Sphingosine phosphate lyase (SPL) is an intracellular enzyme responsible for the irreversible catabolism of the lipid signaling molecule sphingosine-1-phosphate (S1P). SPL catalyzes the cleavage of S1P resulting in the formation of hexadecenal and ethanolamine phosphate. S1P functions as a ligand for a family of ubiquitously expressed G protein-coupled receptors that mediate autocrine and paracrine signals controlling cell migration, proliferation and programmed cell death pathways. S1P has also been implicated in developmental and pathological angiogenesis, cancer, inflammation, allergy, diabetes, lymphocyte trafficking and morphogenesis of the heart, kidney and brain as well as their response to ischemic injury. As the final enzyme in the sphingolipid degradative pathway, SPL commands the only exit point for sphingolipid intermediates and their flow into phospholipid metabolism. So, in addition to regulating S1P levels, SPL is the gatekeeper of a critical node of lipid metabolic flow. The recent crystallization of a prokaryotic SPL has provided insight into the function and potential regulation and drug targeting of this enzyme.
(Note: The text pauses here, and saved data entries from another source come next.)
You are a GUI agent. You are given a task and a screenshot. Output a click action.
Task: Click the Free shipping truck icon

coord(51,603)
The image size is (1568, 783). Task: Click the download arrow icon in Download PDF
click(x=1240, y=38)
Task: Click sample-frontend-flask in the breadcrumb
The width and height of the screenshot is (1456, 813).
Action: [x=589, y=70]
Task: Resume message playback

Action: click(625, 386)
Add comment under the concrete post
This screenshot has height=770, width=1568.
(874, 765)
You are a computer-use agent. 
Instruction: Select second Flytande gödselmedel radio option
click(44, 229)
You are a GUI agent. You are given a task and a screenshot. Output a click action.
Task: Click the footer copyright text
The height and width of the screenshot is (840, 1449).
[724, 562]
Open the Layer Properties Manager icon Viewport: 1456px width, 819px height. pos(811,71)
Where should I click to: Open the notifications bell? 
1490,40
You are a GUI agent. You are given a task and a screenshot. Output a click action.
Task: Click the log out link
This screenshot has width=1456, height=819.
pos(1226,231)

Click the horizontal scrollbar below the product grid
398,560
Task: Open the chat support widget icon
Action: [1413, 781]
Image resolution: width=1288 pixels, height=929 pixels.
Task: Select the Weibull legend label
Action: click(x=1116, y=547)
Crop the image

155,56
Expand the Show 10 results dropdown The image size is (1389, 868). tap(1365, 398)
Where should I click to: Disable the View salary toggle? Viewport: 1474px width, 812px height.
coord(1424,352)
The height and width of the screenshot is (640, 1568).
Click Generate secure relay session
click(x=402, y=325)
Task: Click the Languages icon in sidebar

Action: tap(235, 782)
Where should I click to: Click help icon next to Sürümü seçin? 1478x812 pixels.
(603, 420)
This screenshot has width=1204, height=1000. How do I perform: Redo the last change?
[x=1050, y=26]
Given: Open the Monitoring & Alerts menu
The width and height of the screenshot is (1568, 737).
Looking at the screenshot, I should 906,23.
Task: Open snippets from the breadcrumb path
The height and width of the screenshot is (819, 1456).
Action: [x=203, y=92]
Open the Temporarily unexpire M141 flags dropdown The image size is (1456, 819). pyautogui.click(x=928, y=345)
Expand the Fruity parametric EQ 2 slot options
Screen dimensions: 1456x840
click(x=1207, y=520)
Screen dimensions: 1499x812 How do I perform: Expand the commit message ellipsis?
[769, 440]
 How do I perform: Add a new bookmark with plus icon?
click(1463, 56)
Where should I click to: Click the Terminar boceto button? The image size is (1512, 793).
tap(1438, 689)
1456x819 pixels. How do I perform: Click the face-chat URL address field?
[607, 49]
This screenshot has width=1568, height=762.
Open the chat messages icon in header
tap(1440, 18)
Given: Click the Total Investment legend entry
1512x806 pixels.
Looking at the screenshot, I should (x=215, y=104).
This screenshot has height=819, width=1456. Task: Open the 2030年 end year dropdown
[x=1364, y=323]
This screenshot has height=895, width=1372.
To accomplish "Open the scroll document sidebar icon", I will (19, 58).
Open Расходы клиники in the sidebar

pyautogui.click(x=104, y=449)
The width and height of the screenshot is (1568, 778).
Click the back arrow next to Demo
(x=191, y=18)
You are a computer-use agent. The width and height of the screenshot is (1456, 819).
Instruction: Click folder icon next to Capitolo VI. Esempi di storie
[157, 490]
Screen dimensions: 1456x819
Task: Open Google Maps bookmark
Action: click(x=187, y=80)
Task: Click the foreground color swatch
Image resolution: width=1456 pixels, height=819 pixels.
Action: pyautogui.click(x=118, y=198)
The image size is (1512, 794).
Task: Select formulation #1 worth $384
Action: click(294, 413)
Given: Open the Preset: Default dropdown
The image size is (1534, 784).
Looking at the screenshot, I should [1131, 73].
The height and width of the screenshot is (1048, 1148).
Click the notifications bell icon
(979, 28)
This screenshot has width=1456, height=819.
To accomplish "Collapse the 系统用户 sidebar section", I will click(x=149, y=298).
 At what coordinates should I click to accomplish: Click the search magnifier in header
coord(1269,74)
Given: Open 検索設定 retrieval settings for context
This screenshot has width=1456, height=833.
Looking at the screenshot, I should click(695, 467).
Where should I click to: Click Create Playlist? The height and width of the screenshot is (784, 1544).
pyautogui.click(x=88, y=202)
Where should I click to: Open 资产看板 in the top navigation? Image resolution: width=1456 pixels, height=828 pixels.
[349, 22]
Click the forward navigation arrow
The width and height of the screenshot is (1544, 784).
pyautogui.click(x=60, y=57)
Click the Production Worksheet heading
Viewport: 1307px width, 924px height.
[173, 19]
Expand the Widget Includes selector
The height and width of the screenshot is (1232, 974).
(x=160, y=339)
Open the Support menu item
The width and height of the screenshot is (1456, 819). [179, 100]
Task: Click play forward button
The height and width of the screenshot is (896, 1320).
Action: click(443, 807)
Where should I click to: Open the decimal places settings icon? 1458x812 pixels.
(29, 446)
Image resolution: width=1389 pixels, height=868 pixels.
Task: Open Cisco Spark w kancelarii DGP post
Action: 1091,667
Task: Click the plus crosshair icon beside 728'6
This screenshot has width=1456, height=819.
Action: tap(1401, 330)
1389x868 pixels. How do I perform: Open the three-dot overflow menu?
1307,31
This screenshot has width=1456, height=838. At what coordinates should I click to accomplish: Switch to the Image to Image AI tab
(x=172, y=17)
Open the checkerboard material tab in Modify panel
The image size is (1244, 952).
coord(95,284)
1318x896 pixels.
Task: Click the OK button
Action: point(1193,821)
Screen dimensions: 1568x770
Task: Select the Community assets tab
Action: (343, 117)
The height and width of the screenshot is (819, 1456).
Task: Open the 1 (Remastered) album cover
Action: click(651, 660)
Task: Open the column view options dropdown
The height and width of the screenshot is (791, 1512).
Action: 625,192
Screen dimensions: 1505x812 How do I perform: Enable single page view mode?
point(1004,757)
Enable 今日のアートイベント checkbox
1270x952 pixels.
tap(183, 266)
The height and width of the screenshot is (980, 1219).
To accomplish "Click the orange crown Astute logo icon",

Considering the many physiological and pathological functions of S1P signaling, it seems likely that targeting SPL to modulate S1P signaling could be useful in a variety of clinical contexts. In this review we discuss the recent highlights related to SPL-mediated biology, the structure of the SPL protein, the function of its products, new insights regarding the usefulness of SPL targeting in treating human diseases and the consequences of permanent SPL disruption in mice.